### AIM OF THE TASK
State the number of lines in these records that include the word "Reset", and add nothing to it.

### Saved data entries
━━━━━━

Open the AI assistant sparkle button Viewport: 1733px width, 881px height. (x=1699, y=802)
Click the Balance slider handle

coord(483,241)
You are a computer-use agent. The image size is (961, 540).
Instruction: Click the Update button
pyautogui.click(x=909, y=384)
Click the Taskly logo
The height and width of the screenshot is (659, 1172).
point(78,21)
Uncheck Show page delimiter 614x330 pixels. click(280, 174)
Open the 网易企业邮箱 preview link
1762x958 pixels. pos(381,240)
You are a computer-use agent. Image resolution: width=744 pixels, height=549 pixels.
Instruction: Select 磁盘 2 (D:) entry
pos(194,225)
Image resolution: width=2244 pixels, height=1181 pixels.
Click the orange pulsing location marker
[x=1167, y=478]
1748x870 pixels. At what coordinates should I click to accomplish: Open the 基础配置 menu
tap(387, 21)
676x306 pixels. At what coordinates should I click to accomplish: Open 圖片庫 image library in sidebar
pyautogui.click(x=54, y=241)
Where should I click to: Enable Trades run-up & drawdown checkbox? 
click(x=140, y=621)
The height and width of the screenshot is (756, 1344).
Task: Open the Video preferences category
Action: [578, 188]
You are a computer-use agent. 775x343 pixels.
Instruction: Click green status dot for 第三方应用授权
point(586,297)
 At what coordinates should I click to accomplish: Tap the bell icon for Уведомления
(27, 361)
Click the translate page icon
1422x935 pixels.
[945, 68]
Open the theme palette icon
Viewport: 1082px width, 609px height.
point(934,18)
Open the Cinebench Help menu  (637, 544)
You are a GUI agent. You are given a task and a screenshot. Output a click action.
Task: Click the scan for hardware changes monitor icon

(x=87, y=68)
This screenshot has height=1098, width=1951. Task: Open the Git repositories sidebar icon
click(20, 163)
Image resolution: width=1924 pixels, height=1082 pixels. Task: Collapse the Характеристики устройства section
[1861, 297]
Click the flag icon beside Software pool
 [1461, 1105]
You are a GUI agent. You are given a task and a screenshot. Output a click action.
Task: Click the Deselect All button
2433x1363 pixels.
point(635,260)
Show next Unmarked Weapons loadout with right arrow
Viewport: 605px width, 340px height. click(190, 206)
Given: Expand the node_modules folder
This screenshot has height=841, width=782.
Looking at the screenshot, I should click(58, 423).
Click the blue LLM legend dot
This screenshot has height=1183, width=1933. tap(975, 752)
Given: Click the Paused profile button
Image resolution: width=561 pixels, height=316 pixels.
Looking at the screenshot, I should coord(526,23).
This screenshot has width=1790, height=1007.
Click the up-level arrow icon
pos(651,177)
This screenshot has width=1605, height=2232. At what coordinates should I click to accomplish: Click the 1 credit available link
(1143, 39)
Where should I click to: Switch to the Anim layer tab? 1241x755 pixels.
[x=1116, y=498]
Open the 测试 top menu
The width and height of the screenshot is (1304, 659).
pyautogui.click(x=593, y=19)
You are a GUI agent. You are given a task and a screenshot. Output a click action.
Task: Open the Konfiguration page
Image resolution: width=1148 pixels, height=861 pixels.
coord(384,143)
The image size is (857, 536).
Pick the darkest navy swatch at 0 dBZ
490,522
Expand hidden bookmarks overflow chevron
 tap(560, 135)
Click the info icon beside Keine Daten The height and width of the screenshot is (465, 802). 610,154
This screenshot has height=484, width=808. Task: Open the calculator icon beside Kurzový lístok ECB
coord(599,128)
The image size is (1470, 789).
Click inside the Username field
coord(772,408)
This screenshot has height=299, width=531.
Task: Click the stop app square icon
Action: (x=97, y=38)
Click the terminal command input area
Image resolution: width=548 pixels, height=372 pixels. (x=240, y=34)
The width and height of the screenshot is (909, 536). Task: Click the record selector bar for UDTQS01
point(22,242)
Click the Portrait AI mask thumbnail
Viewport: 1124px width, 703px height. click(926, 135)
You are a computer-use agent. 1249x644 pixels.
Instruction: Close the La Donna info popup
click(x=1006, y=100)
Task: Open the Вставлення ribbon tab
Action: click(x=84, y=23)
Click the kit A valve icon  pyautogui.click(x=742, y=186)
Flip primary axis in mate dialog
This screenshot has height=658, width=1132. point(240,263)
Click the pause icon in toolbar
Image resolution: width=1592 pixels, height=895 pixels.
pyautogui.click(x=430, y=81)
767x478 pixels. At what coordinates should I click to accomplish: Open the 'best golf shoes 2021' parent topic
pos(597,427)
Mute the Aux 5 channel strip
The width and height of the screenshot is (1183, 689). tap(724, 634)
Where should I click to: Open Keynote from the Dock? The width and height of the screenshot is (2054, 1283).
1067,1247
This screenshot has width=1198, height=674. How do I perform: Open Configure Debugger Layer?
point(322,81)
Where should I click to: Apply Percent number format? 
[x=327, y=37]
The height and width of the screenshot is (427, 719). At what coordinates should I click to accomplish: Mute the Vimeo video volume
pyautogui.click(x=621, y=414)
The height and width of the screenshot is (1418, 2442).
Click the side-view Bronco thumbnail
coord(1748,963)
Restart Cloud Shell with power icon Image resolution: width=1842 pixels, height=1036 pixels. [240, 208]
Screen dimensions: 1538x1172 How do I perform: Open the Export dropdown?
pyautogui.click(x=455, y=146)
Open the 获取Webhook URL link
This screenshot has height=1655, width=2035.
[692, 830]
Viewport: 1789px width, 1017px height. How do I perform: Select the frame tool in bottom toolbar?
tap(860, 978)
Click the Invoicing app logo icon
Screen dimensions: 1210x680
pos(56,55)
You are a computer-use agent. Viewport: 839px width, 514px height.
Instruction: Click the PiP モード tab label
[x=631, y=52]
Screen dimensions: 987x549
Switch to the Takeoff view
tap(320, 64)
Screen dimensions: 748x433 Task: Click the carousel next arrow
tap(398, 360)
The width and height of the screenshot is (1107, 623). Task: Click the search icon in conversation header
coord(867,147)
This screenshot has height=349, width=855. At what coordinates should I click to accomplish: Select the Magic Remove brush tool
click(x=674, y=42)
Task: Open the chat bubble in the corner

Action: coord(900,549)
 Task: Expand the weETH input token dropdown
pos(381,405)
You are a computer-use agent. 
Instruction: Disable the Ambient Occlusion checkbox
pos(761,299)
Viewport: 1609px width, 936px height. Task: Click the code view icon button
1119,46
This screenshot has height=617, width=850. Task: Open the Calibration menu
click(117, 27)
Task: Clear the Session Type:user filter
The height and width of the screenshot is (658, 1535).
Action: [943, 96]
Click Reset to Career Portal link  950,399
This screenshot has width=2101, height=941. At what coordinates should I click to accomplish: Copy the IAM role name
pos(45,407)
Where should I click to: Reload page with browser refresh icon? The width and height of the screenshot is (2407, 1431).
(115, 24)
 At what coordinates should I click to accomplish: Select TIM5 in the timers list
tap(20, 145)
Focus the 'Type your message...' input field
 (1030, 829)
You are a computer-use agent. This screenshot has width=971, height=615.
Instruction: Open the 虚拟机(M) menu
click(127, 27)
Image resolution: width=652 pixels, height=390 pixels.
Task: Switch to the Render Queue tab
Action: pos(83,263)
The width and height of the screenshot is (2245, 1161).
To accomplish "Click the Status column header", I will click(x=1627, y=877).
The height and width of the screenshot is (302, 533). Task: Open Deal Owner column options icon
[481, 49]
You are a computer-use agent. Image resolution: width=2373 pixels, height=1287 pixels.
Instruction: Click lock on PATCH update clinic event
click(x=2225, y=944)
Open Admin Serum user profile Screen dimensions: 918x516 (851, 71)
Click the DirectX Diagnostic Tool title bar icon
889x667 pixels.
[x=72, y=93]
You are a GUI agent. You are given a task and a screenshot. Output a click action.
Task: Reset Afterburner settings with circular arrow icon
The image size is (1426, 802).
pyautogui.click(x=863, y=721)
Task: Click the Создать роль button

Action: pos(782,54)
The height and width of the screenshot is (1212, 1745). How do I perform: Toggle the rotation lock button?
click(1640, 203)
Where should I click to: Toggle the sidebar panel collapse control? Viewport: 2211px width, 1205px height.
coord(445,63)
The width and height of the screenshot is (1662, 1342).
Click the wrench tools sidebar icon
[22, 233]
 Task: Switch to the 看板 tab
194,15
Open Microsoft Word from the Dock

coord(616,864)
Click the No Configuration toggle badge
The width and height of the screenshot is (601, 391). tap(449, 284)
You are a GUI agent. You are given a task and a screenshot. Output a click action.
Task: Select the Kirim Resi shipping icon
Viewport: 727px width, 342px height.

━━━━━━

### EXERCISE RESPONSE
2